The take was so savage and immediate that I saw the whole thing as one moment of chaos and kinetic action. The Mop Fly had barely begun to sink as one big fish shouldered two other slightly smaller ones out of the way and took it with a wide-open mouth that looked like a bass going after a frog. I never did figure out where these three fish came from — there didn’t seem to be any structure for them to hide in. The big one, the one that won the race to the fly, took off. I instinctively plunged into the water to follow, since I had the tenkara rod and no reel to let him run on. He got about to the point where the 35-foot extent of my rod and line were going to max out and jumped over the decaying limb of a tree that had uprooted and fallen over part of the creek. I’d never seen anything quite like this — he ended up looped around the limb, still hooked, dangling with his tail in the water and nose in the air, thrashing violently. It was, for a coastal cutt, a very large fish. I didn’t know this at the time, because it was only when I was researching this story that I learned how rare it is for one to grow to a size that would be fairly modest for a brown. But it took me so long to reach him by climbing out on the tree trunk to the limb he was looped around and now limply thrashing trying to free himself that my first reaction was to break him off immediately and get him back in the water.
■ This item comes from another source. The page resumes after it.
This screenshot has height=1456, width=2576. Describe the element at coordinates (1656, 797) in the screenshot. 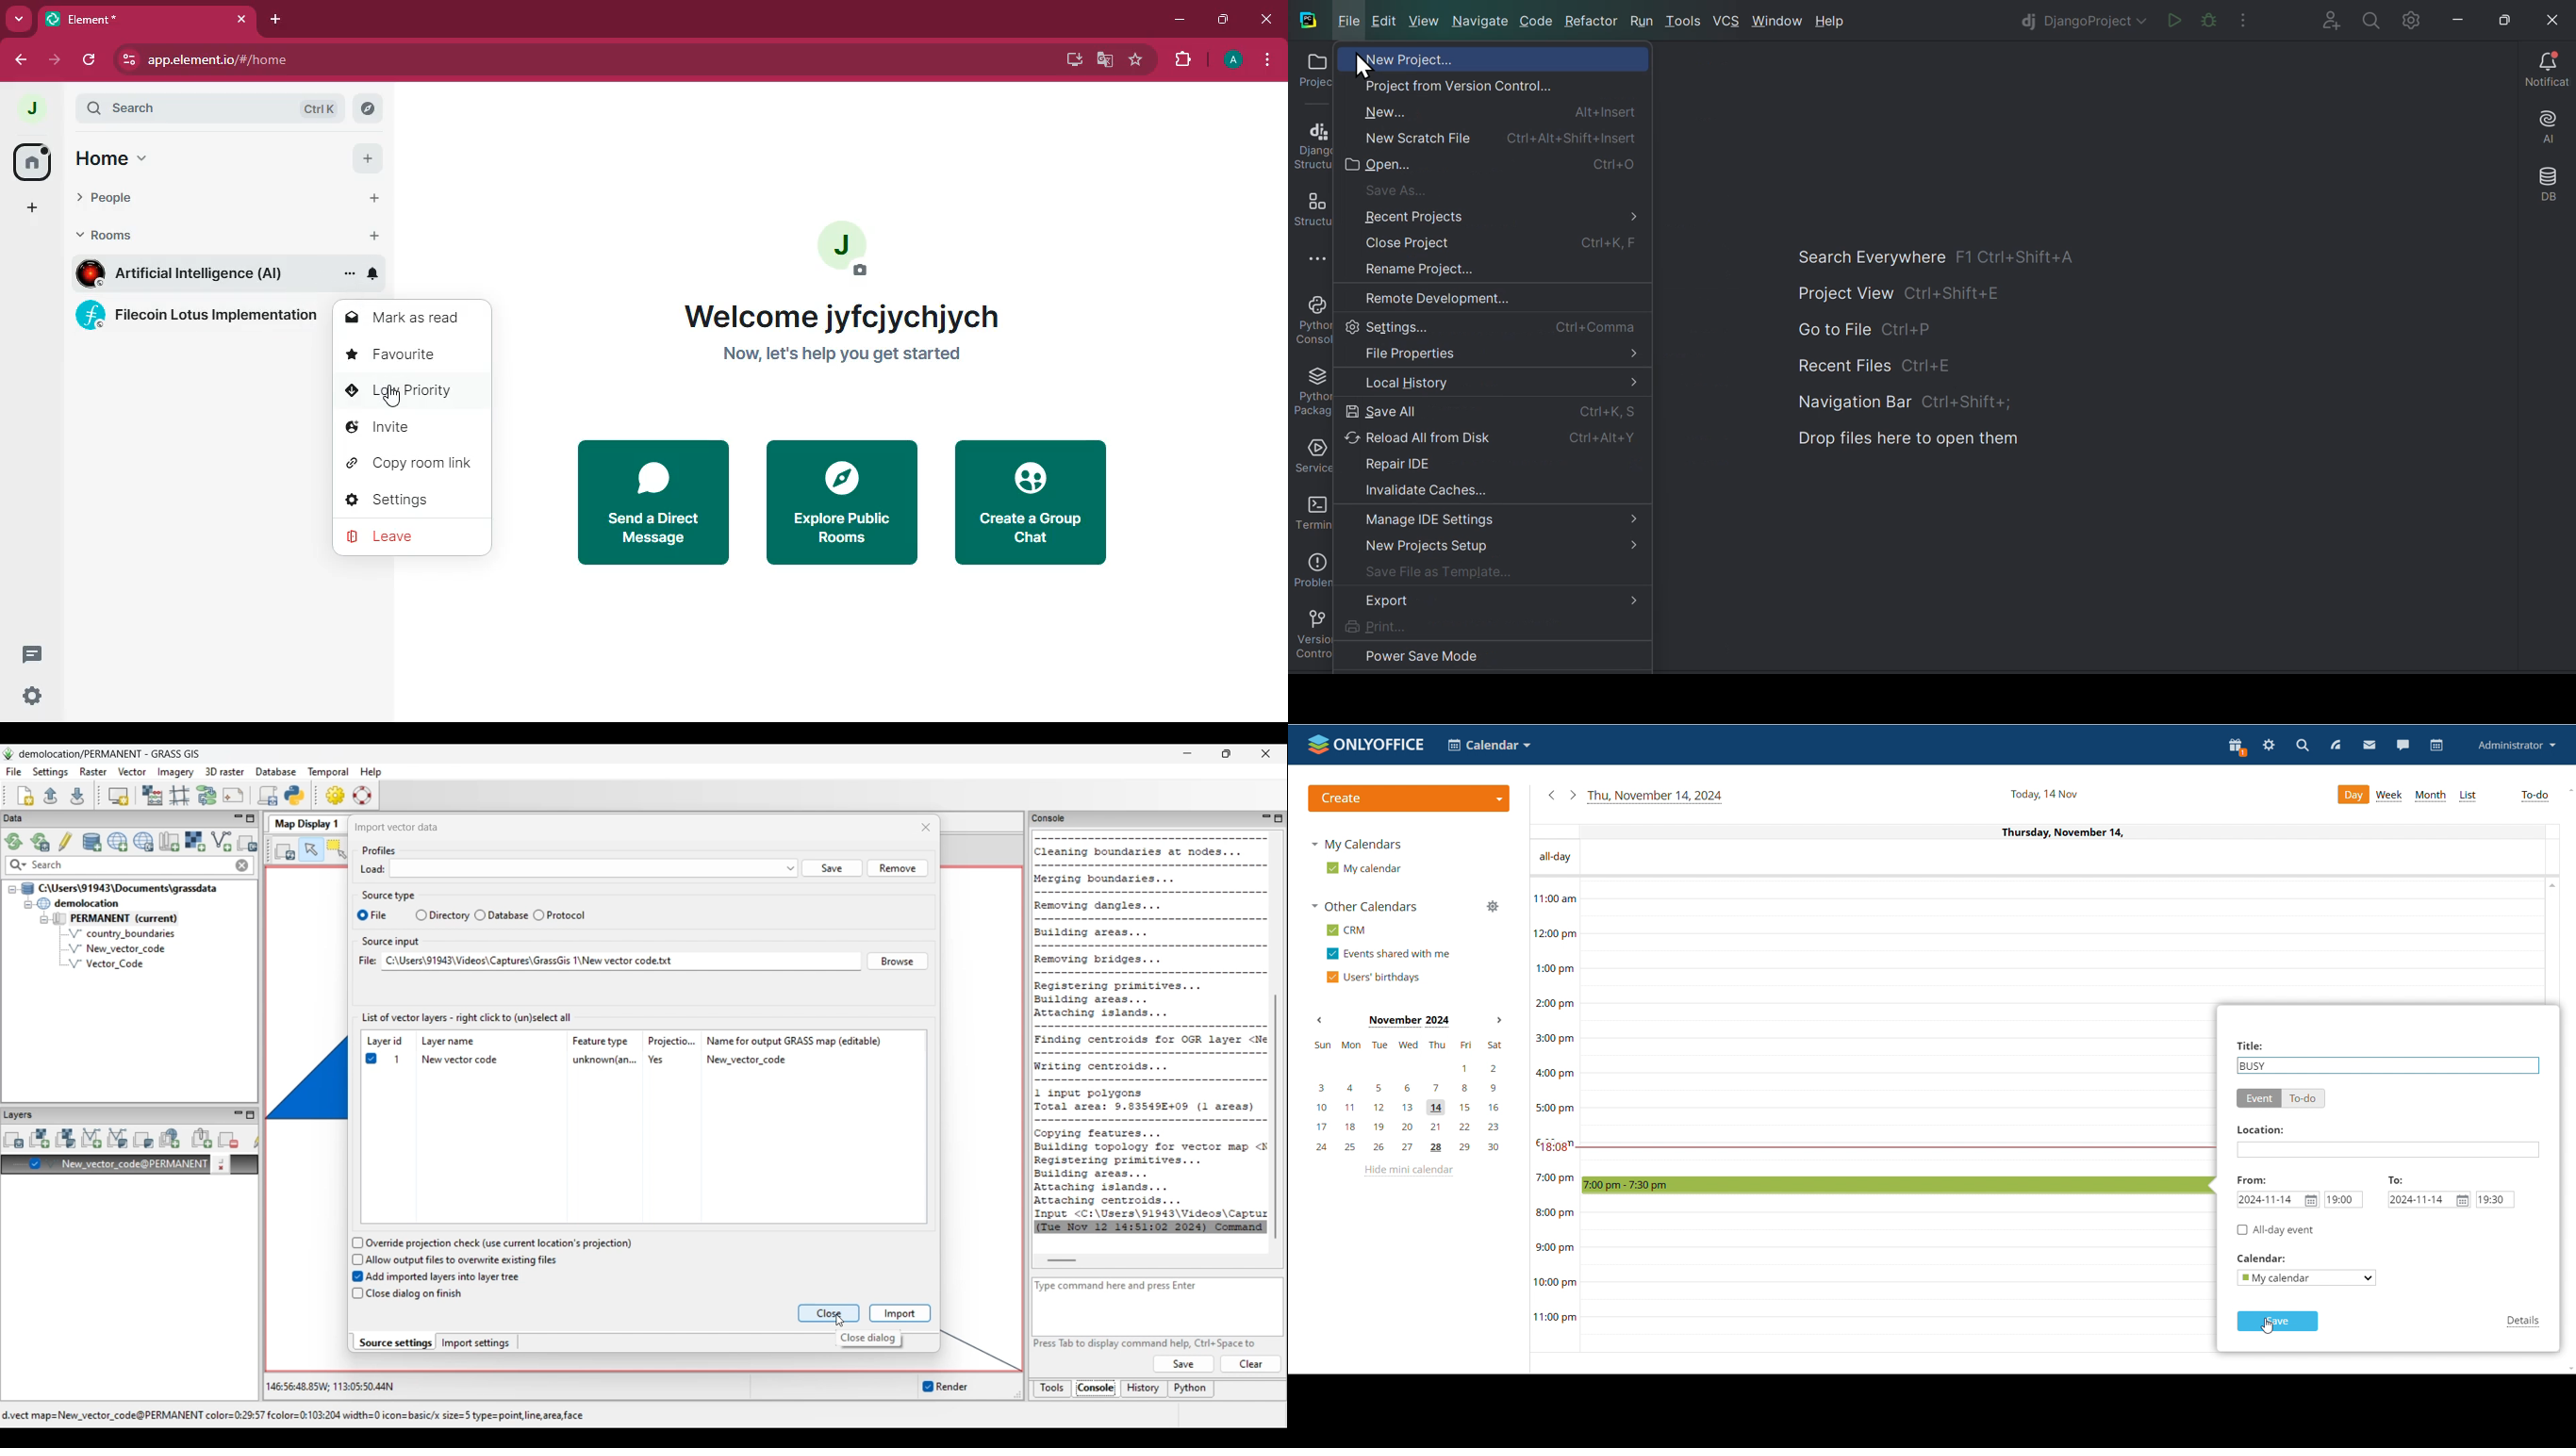

I see `current date` at that location.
So he was gone before I managed to touch him or to get a photo. But that Mop Fly turned out to be murderously effective. I can’t say why, and I will be the first to admit that I haven’t the faintest idea what it might have resembled that was so exciting to those fish. Almost every time, it would produce a fervid strike. The Rottweiler kept following me at a distance, barking and crashing through blackberries and poison oak, and eventually I decided that I’d had enough and that it was time to get out of there. But the day was the best reminder that I could imagine that trout can act in mysterious ways and that the sport, lifestyle, and obsession with catching salmonids that so many of us share can offer new mysteries every time we give ourselves the chance to try new things and every time we admit that we can never fully know how these complicated trout we love will choose to spend their lives.